▸ **Required work**:
1/ In the chapter on the middle four social skills, who becomes an important part in learning the new skills?
2/ Extend the chapter on the middle four social skills, beginning right after its final sentence.

━━━━━ Passage given ━━━━━

Chapter 3- Middle Four

 By: Kelsey Brown, Mary Gwen Walker, Meredith Romanick

How is this group of skills different from earlier skills?

  •  Learner begins to use directed communication and understand that others have different ideas than their own as well as recognizing the social activity happening around him/her. (Perspective taking)

  •  Learner starts to understand that their actions affect relationships with others, and realize that learning these social skills will help to become social, which is the goal. (Self-awareness) ***so important for feeling included***

  • Learner beings to understand that others have different ideas, thoughts and interests (perspective taking)

  • Trained peers become an important part in learning these new skills.

The 4 new skills:

  1. Reciprocal Exchange- learns to “wait for the response of her social partner and to engage in back-and-forth interaction for an increasing number of exchanges”

    • What does it look like? Learner’s body is oriented to partner. When the partner pauses during a conversation, the learner recognizes it’s now their turn to talk. The learner maintains focus with partner during exchange and anticipates responses from partner. The main objective here is to make interactions more fluid.

━━━━━ Stored data ━━━━━

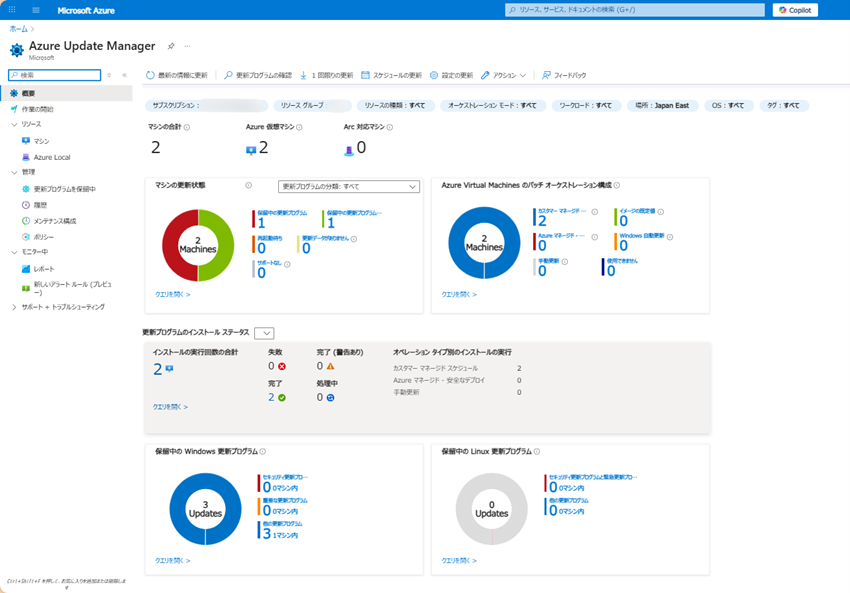Image resolution: width=850 pixels, height=593 pixels.
Task: Open the Azure portal hamburger menu
Action: [36, 10]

━━━━━

▸ **Answers to the problems**:
1/ Trained peers.

2/
  2. Give and Take of Conversation- learns to “send and receive messages as part of a social interaction”

    •  What does it look like? This is more spontaneous than other skills. Demonstration of this step includes 3 exchanges of back-and-forth conversation on a shared topic. Messages can be with words (directions, requests, questions, comments directed towards someone) or without words (pointing to or giving an object to partner) to show them. The main objective here is engagement in “spontaneous back-and-forth”.

  3. Perspective Taking- learns that “others have different thoughts than she does and is able to comment about what other people might be thinking”

    • What does it look like? The learner is reading verbal and nonverbal cues to figure out what others might be thinking. The learner may make changes to their own behaviors and facial expressions as they know that these things affect the way others think about them. They recognize that what others think impacts their own feelings. The main objective here is finding the best ways to read verbal and nonverbal cues.

  4. Reading the Social Scene- “notices what is happening in a social environment , attending to what is relevant, and finding a way to be a part of a social situation”

    •  What does it look like? Upon entering a new environment, the learner takes in the social information. They note who is there, what is happening, and what they are talking about. The learner uses this information to adjust social communication to match the situation and join the interaction. The main objective here is labeling social scenes and finding one that interests the individual and that they want to be a part of.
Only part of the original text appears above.